E se proteger a natureza fosse tão simples como dizer aos seus filhos para irem lá para fora brincar? Isto é o que sugere um novo estudo da Universidade de British Columbia (UBC). É provável, diz a sua autora, Catherine Broom, que as crianças que brincam ao ar livre se preocupem mais com a natureza em adultos do que as que não passam tempo no exterior.

Para o estudo, foram entrevistados estudantes universitários com idades compreendidas entre os 18 e os 25 anos. 87% dos estudantes que tinham brincado ao ar livre enquanto crianças afirmaram que continuavam a nutrir afeto pela natureza depois de terem crescido. Destes, 84% disseram que cuidar do ambiente era uma prioridade.

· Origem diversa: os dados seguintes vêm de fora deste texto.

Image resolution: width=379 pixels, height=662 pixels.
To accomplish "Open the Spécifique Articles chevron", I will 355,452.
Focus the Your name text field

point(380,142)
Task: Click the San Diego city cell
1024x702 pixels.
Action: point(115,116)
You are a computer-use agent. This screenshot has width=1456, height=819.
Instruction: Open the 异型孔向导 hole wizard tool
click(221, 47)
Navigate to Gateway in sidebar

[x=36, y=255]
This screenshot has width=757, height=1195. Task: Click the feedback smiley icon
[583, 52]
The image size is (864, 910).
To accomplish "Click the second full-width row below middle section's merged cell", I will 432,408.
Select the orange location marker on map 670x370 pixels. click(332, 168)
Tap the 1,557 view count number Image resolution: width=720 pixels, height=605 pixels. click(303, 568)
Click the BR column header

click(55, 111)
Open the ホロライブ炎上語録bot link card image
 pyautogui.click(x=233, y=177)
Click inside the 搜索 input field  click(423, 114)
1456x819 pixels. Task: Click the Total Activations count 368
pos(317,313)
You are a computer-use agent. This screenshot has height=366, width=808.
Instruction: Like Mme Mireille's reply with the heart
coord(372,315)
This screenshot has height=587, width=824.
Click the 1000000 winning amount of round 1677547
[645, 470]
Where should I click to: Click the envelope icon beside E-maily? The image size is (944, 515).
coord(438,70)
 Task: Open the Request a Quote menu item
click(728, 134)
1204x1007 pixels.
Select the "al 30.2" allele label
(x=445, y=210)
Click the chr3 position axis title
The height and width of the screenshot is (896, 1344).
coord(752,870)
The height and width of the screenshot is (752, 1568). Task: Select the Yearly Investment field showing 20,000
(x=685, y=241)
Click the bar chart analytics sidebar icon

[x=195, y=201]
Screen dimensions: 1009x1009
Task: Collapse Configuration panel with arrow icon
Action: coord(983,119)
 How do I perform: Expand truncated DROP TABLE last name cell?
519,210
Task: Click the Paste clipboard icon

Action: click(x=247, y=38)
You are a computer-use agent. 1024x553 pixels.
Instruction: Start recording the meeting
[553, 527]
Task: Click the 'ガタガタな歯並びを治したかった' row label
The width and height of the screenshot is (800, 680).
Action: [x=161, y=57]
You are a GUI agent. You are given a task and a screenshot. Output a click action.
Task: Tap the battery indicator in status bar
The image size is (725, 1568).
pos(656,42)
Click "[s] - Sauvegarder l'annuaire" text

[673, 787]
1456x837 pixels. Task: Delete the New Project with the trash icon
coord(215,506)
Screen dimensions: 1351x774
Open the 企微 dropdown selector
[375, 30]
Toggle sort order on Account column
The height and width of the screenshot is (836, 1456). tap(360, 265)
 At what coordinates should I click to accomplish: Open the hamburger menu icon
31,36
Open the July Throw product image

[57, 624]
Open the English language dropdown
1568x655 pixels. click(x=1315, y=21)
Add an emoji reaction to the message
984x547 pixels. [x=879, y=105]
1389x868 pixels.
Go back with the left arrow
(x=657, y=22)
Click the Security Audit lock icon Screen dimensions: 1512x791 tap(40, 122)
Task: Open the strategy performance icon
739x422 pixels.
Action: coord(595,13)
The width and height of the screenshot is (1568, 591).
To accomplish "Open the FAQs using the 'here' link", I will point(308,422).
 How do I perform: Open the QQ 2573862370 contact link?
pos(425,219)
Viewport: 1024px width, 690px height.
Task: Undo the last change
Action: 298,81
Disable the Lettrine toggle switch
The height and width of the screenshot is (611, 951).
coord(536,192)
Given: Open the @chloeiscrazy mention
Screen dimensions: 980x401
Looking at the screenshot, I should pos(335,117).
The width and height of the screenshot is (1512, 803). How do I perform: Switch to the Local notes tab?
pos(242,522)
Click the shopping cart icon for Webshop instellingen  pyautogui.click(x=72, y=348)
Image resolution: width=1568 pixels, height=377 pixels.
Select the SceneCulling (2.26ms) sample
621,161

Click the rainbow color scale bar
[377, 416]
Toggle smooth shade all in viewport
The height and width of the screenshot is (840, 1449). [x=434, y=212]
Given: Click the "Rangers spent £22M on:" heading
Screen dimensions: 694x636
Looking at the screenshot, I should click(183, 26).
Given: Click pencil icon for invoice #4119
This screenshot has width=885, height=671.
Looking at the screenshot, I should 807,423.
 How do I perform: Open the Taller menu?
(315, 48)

“O desenvolvimento de experiências positivas na natureza, desde a infância, pode influenciar as nossas atitudes e comportamento em relação à natureza em adultos”, explica Catherine Broom, professora assistente na UBC. “O que descobrimos nesta investigação sugere que proporcionar experiências da infância positivas na natureza, como programas escolares ao ar livre, pode ajudar a desenvolver a preocupação para com o ambiente em adultos.”



"Amnésia ambiental geracional"

Peter Kahn, psicólogo da Universidade de Washington, vê com preocupação a ausência extrema de contacto com a natureza que se verifica nas vidas das crianças das grandes metrópoles, o que, na sua opinião, está a favorecer uma “amnésia ambiental geracional”.
“Se uma pessoa cresce habituada à sociedade de asfalto e ainda por cima herda um mundo com uma natureza muito mais degradada do que a da qual desfrutaram os seus antepassados, e mais inacessível, considera que isso é normal”, contou ao El Mundo. “É difícil preocupar-se em salvar a natureza quando não se interage com ela”, concluiu.

Catherine Broom acredita que as escolas e as atividades escolares deveriam unir experiências positivas na natureza à aprendizagem e à reflexão, que motivarão os alunos a participar na proteção do ambiente, por exemplo, ao reciclar, apagar as luzes e através do desenvolvimento de hábitos de consumo mais sustentáveis.

“Os alunos precisam de aprender e compreender conscientemente que as decisões que tomamos todos os dias, como o sítio onde compramos a nossa comida e a forma como usamos os recursos naturais da Terra, podem influenciar o nosso ambiente”, disse a investigadora.